According to the Financial Stability Board (FSB), shadow banking in any economy captures all forms of unregulated credit outside the formal banking sector. Given this broad definition, it comes as no surprise that all forms of banking are captured in this segment, good and bad. 

Markets often worry most about the size of China’s informal banking sector, though it is interesting to note that China’s shadow banking sector is relatively small when compared with those of other countries. Moreover, due to data limitations there is a certain amount of double counting of credit extension in the shadow credit estimates in our view.

Also, not all segments of China’s informal financial sector are risky.

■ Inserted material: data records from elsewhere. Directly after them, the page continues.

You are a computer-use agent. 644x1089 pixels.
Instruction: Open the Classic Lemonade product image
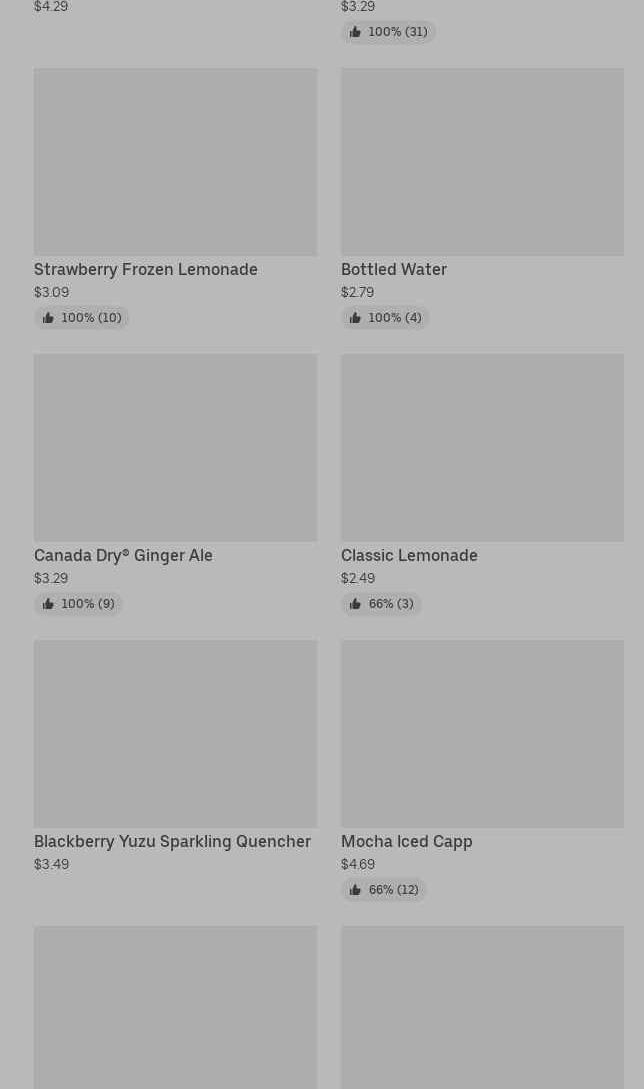click(x=482, y=448)
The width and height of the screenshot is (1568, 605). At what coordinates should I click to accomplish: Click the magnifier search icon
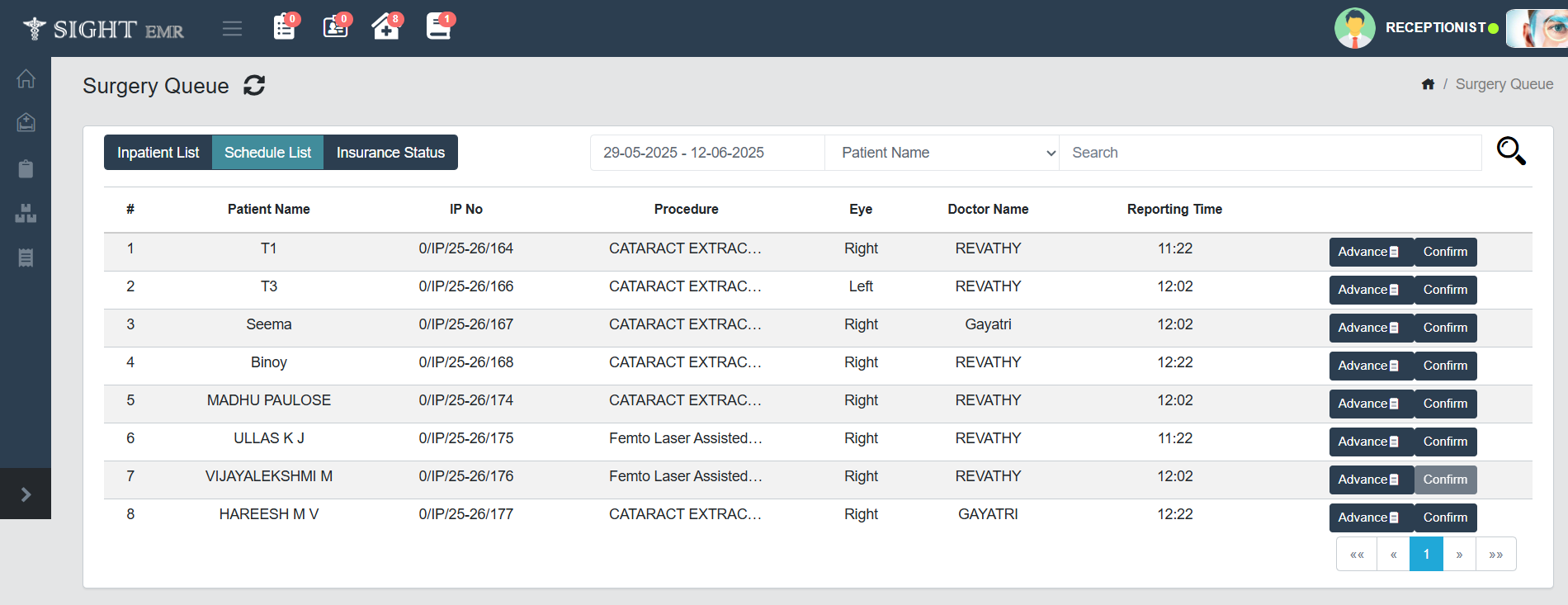(1510, 151)
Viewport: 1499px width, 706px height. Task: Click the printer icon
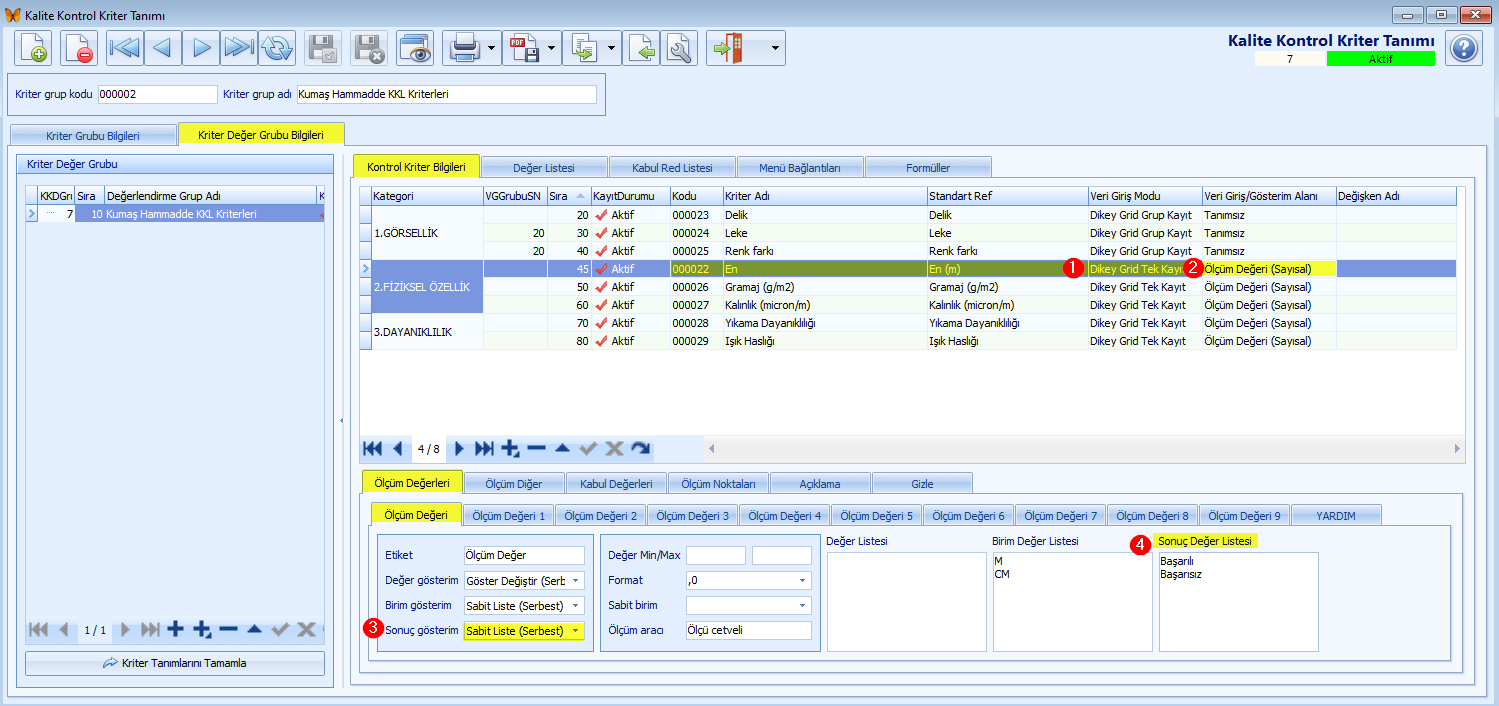coord(463,48)
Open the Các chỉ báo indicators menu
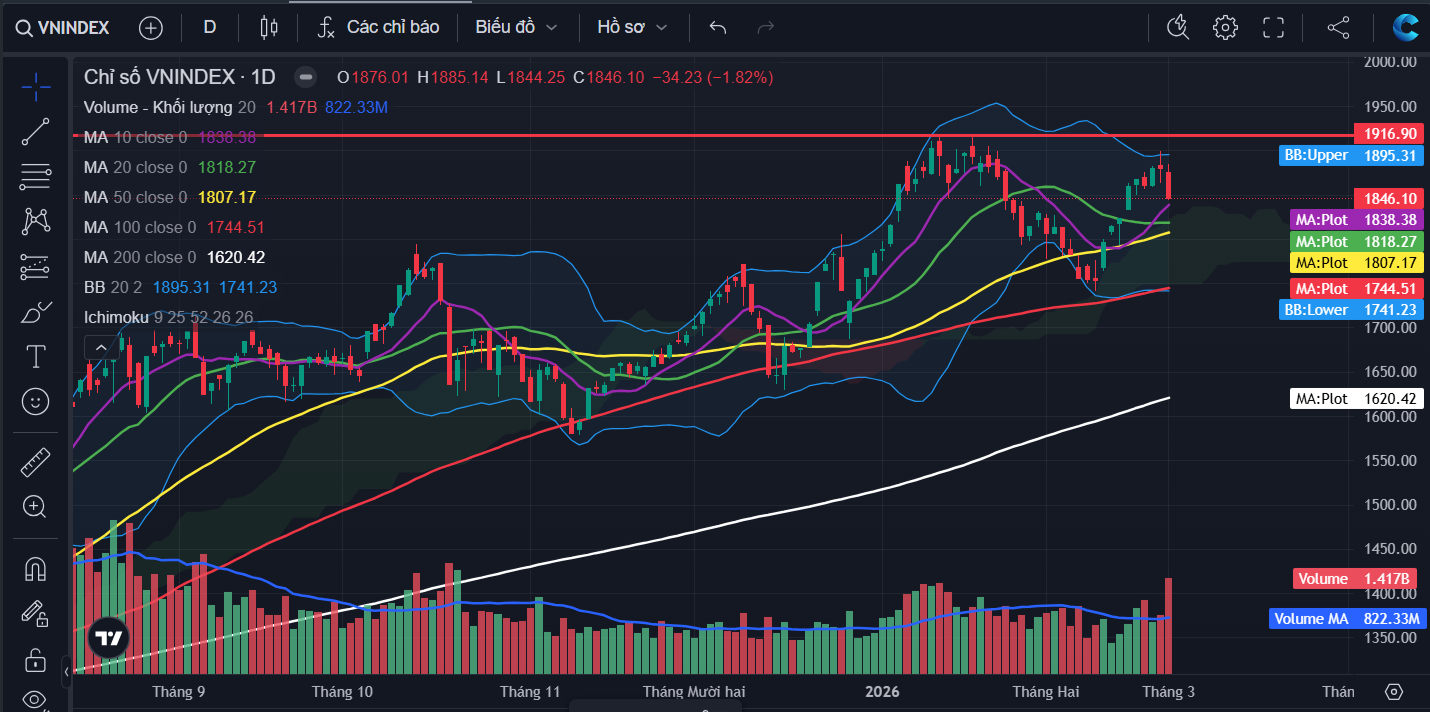Viewport: 1430px width, 712px height. 379,27
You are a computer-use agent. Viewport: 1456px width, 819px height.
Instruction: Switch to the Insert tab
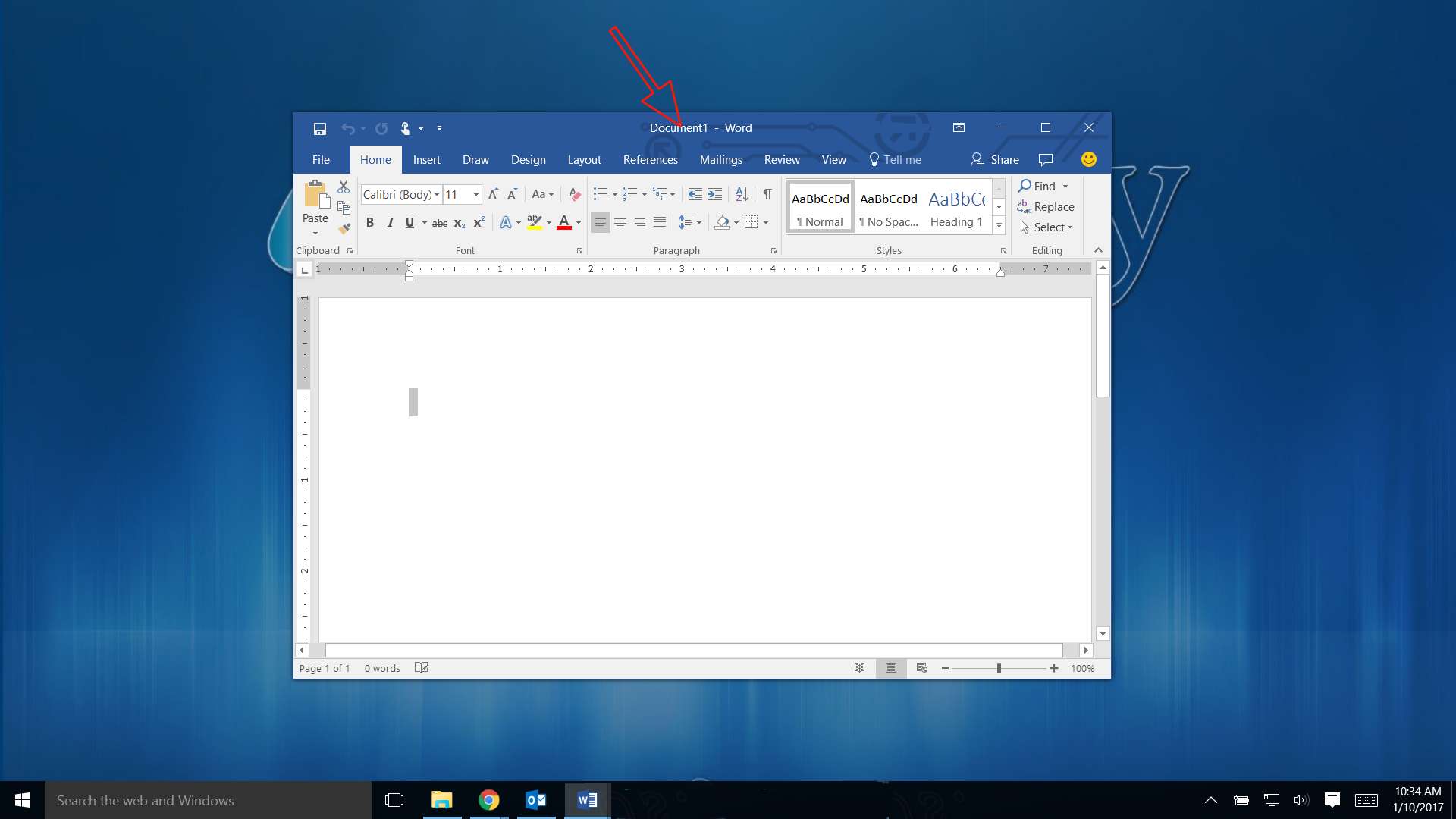(x=426, y=160)
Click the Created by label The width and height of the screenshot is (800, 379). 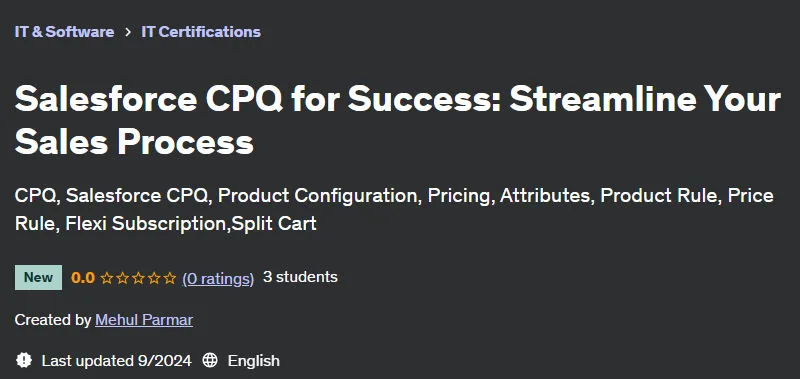[x=53, y=320]
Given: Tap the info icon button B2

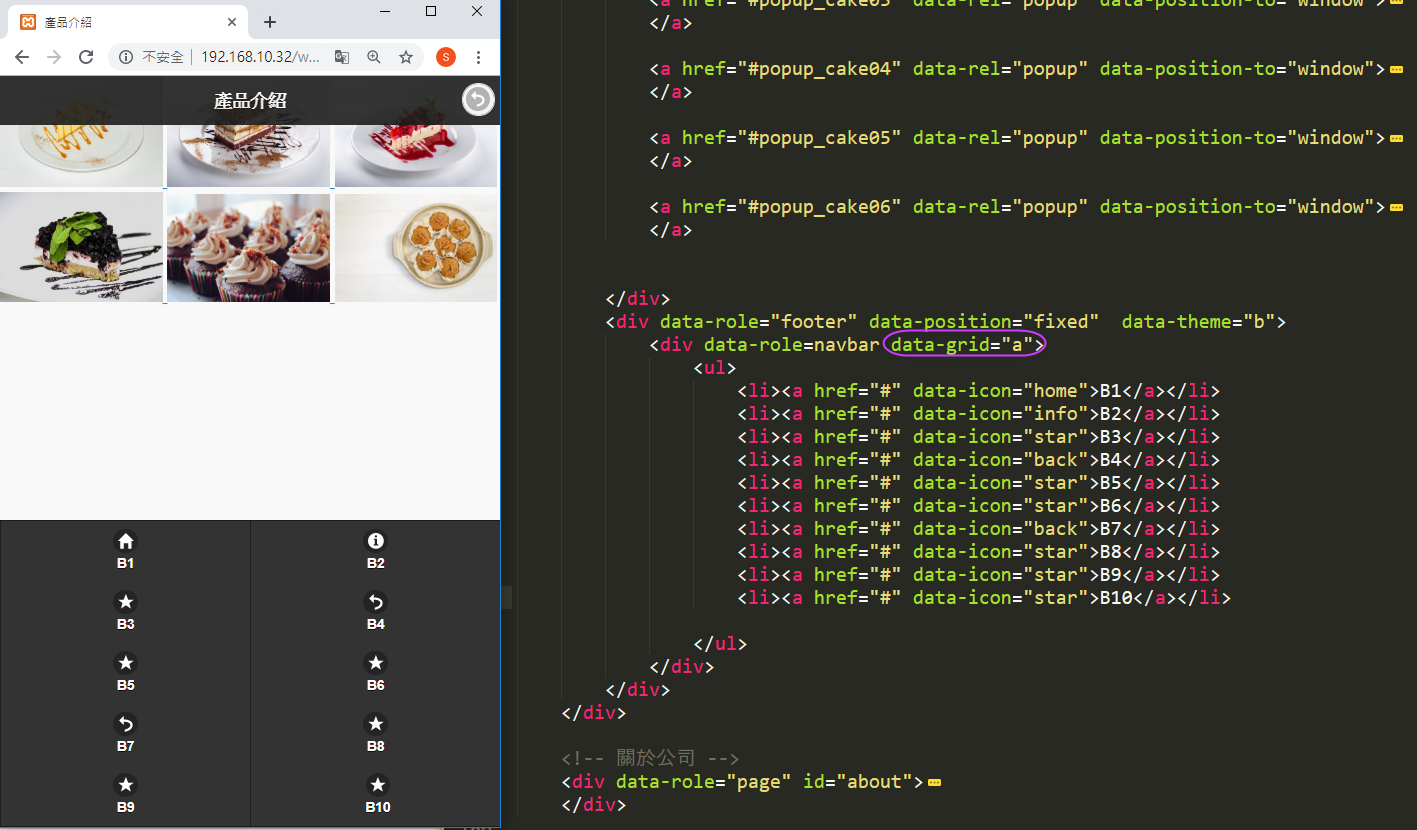Looking at the screenshot, I should point(375,550).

In part, this is because in a developing economy the size of China’s, there will still be a portion of the population which cannot be reached by banks due to poor infrastructure and other constraints. As a result, these parts of the economy will typically obtain financing through the informal sector known as shadow banking although they may not necessarily be high risk.

After excluding such lower risk segments, riskier segments constituted about 60% of the CNY 30 trillion of alternative (shadow banking) financing as estimated by Morgan Stanley as at end 2013.